L’intelligence du film d’Harold Becker réside dans son démantèlement de la fabrique du héros militaire, prêt à sacrifier sa vie pour défendre un idéal communautaire auquel il croit ; fabrique du héros tout à la fois claironnée lors du premier acte puis démystifiée par la suite. Les enfants et les adolescents apparaissent aussitôt ambigus, tiraillés entre une dépendance à l’égard d’un supérieur hiérarchique vénéré – on boit les paroles du général, on projette ses exhortations sur un écran tel un acteur de cinéma –, une foi véritable en un modèle idéologique qui les définit et une immaturité résultant de leur âge.
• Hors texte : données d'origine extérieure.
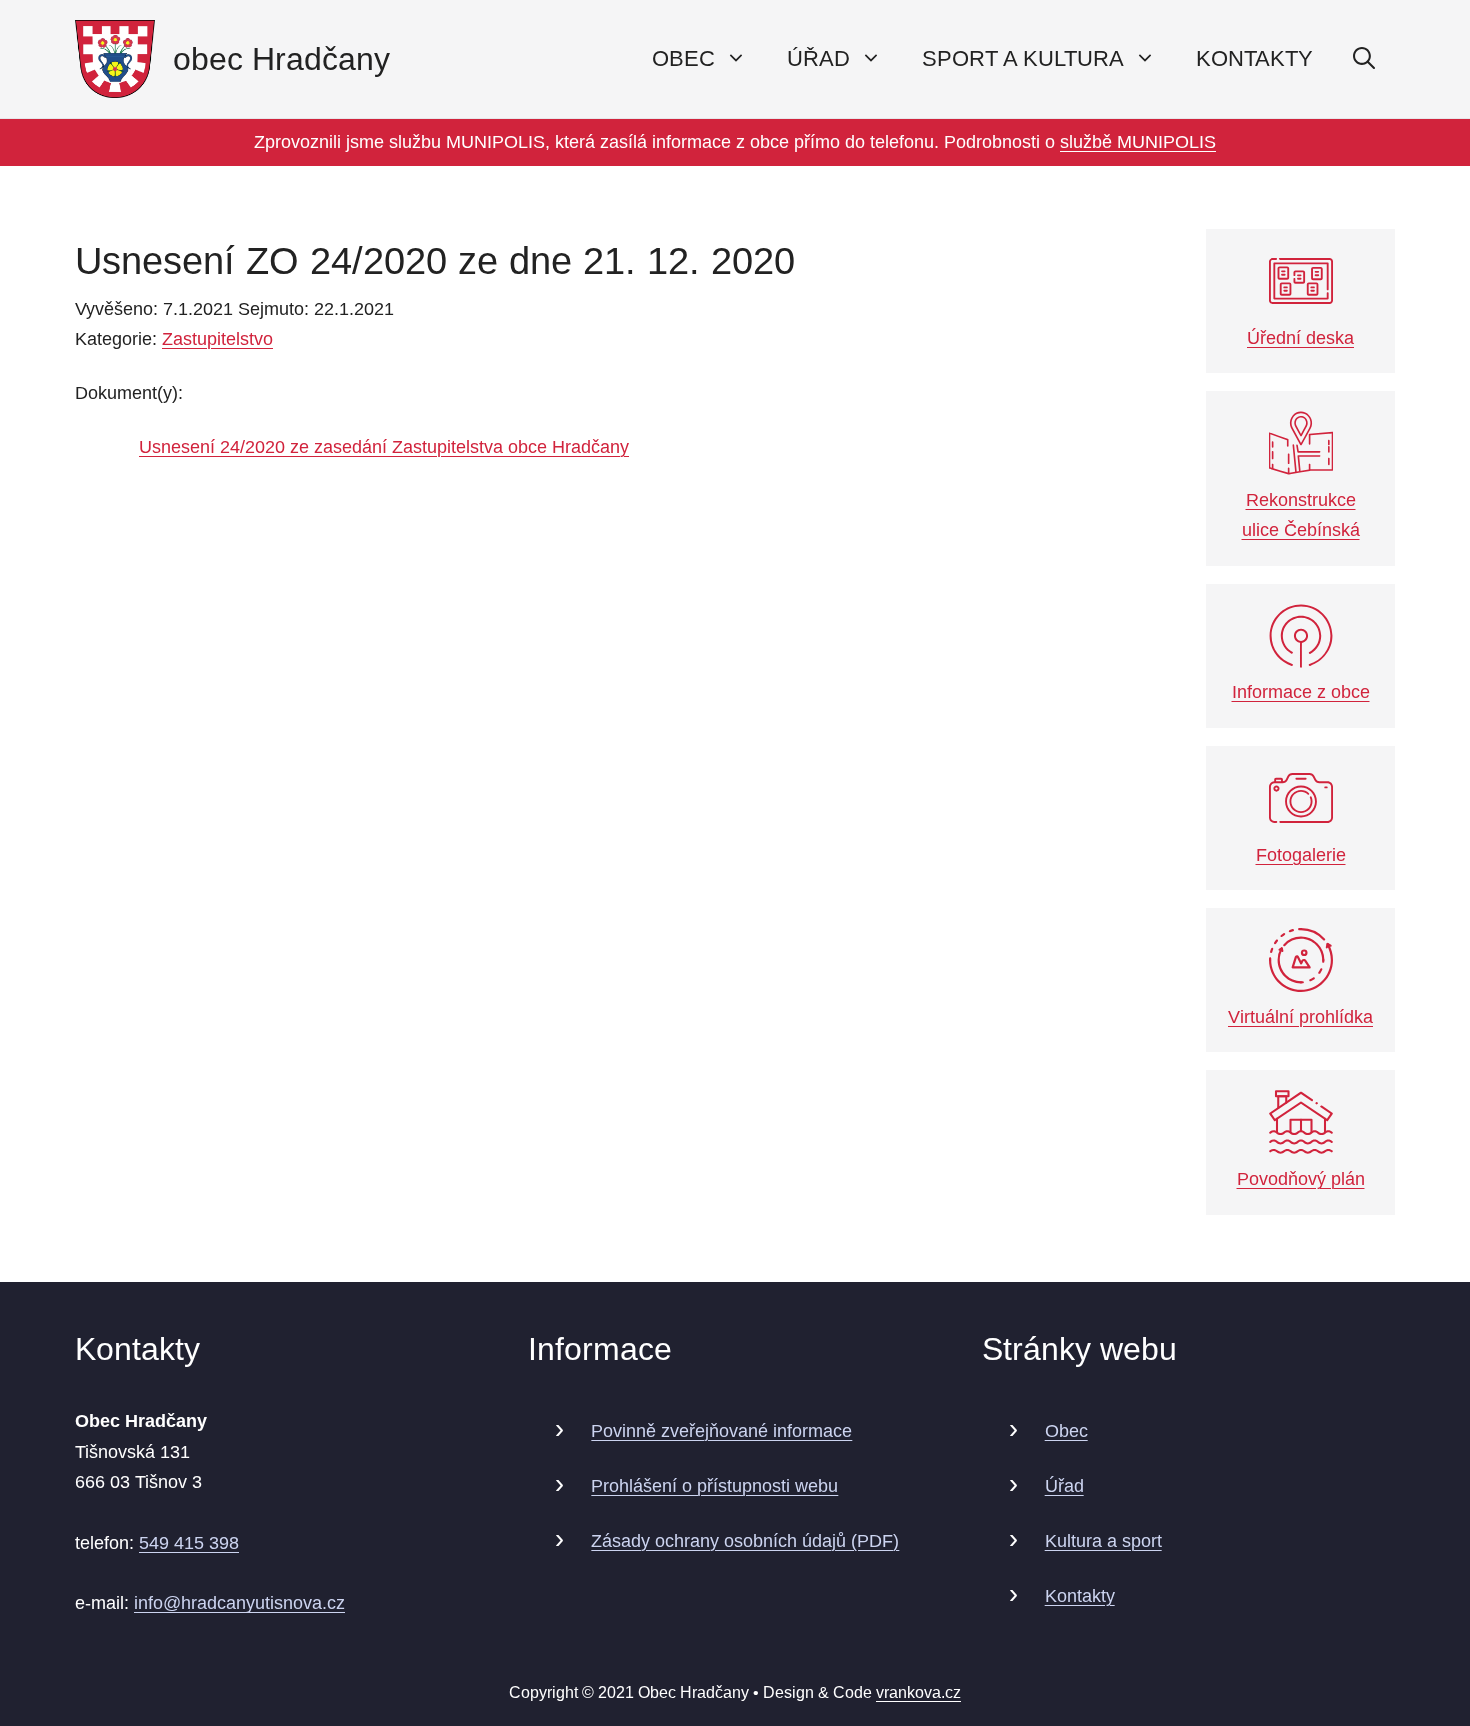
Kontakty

Ils jouent à la guerre comme à un jeu d’adultes, subissent en retour la cruauté d’adultes qui ne les reconnaissent plus comme des enfants mais comme des ennemis, en dépit des discours lénifiants diffusés le soir pour les manipuler. Voir un des leurs périr fait couler les larmes, celles qu’un père interdisait à son fils endeuillé (quinze minutes et c’est tout), convoquant la polysémie du titre, à la fois sobriquet signifiant « militaire » et robinet. Pour autant, il ne s’agit pas de condamner l’armée, qui offre une discipline et un cadre porteurs de valeurs ; la représentation des civils appuie sur leur irrespect et sur leur oisiveté stérile qui déclenche des rixes inutiles.
La réalisation de Becker choisit un classicisme mimétique de la rigueur de l’environnement qu’elle investit, ce qui ne l’empêche pas de concevoir çà et là des plans mémorables à l’instar de l’évacuation des soldats dans des nuées de gaz ou des deux accidents par balle. Le long métrage est aussi l’occasion de découvrir Tom Cruise et Sean Penn à leurs débuts ; tous les deux s’avèrent convaincants, épaulés par Timothy Hutton et le charismatique George C. Scott. Une réussite injustement méconnue qu’il convient de réhabiliter sans tarder.